[Given records Boundary: Start]

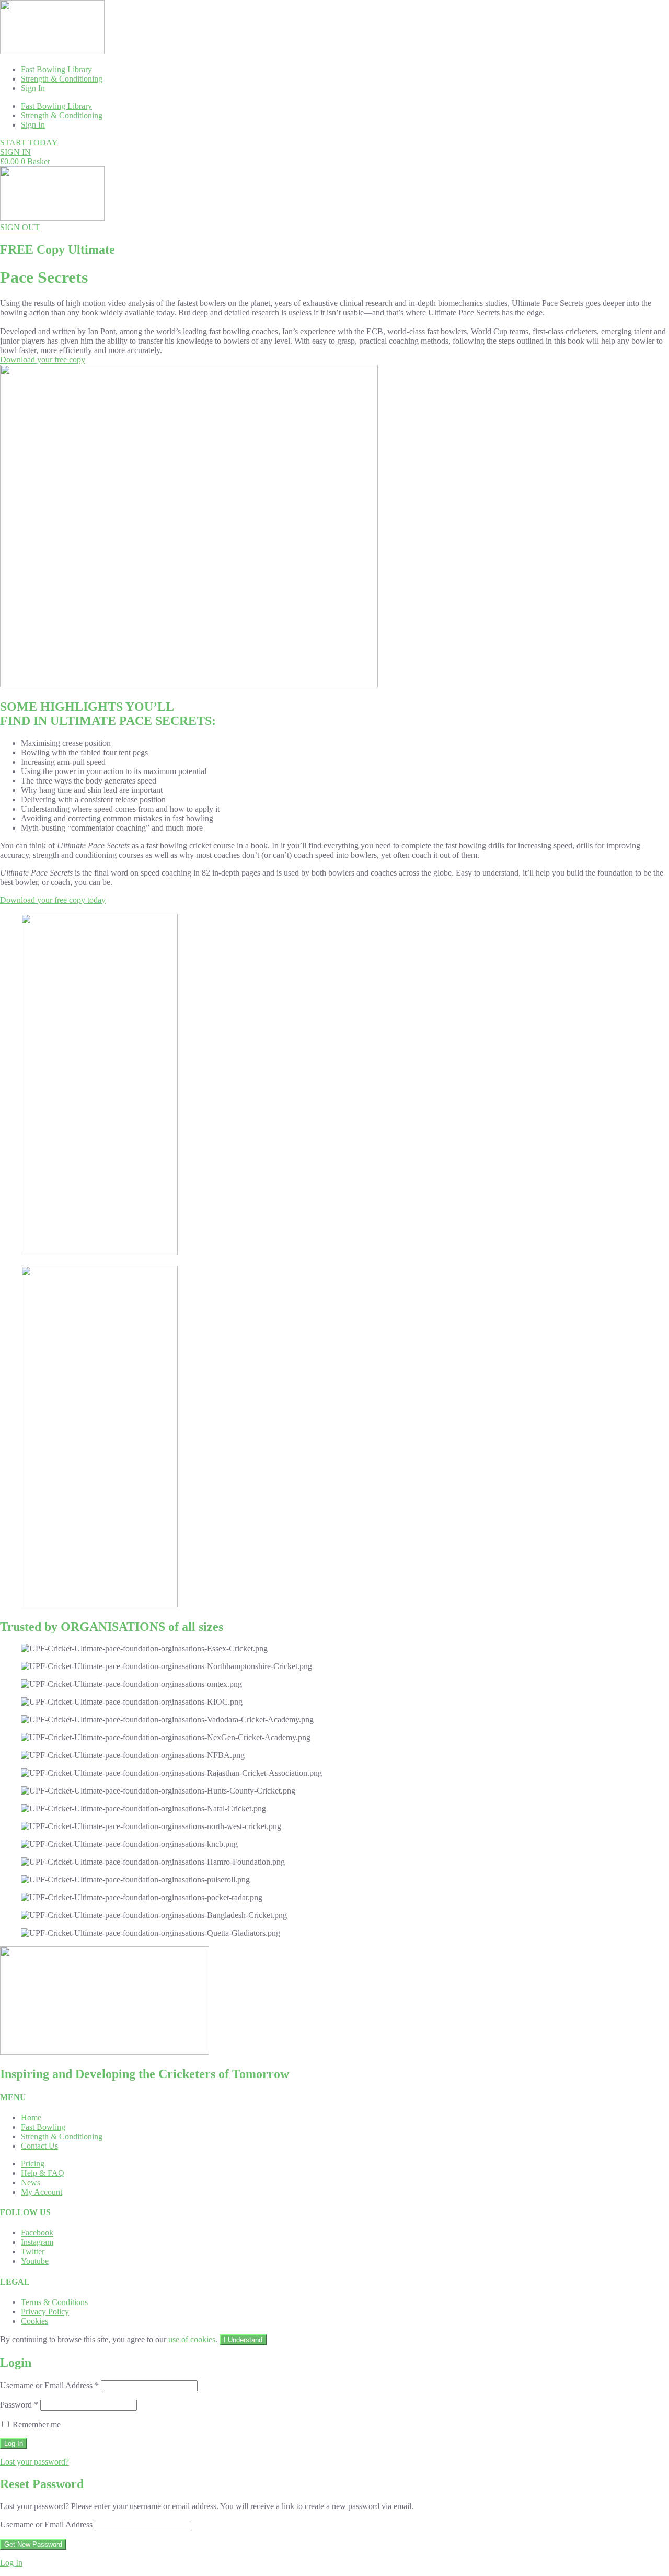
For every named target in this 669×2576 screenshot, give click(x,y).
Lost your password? (34, 2461)
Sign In (33, 88)
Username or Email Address (49, 2385)
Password (19, 2404)
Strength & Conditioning (61, 78)
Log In (11, 2562)
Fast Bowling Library (56, 69)
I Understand (243, 2340)
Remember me (35, 2424)
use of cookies (191, 2339)
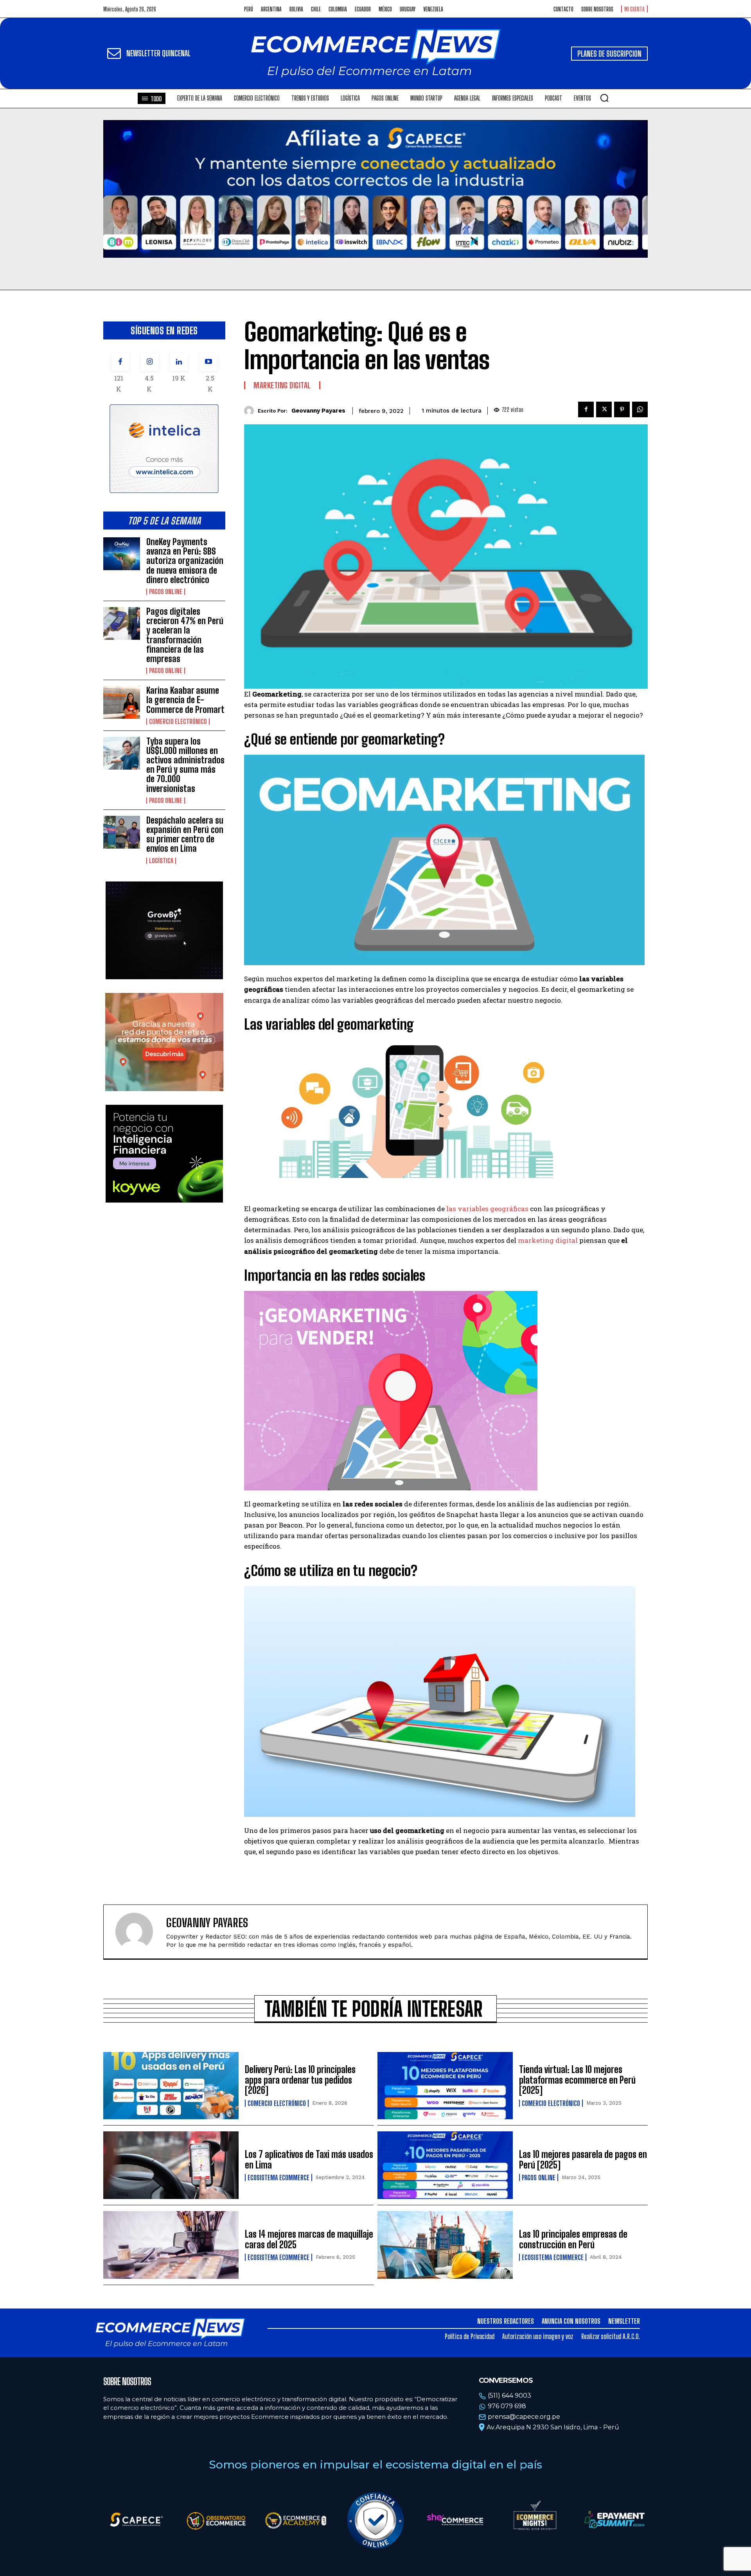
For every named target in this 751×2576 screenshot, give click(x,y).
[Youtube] (208, 362)
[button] (604, 97)
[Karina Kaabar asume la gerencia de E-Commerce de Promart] (121, 702)
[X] (604, 409)
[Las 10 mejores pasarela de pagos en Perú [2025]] (445, 2165)
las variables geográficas (487, 1208)
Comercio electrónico (178, 721)
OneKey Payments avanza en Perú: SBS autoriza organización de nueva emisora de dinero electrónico (184, 561)
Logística (161, 861)
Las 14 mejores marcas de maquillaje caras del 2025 (309, 2239)
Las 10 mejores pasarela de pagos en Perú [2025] (583, 2159)
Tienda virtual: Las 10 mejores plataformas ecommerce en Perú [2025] (577, 2080)
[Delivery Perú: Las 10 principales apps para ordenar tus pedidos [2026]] (171, 2086)
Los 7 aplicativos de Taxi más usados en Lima (309, 2159)
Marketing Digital (282, 385)
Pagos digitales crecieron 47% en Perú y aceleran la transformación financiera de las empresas (184, 635)
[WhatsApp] (640, 409)
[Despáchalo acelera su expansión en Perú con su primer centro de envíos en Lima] (121, 832)
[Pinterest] (622, 409)
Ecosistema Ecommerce (278, 2177)
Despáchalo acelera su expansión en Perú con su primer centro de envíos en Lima (184, 834)
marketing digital (548, 1240)
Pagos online (165, 592)
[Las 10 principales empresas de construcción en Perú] (445, 2245)
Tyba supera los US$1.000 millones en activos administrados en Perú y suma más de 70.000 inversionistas (185, 765)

[Given records Boundary: End]

Using the material above, return each line in which the word "click" occurs.

For every named target in this 669×2576 screenshot, give click(x,y).
For every named target in this 751×2576 screenshot, give click(x,y).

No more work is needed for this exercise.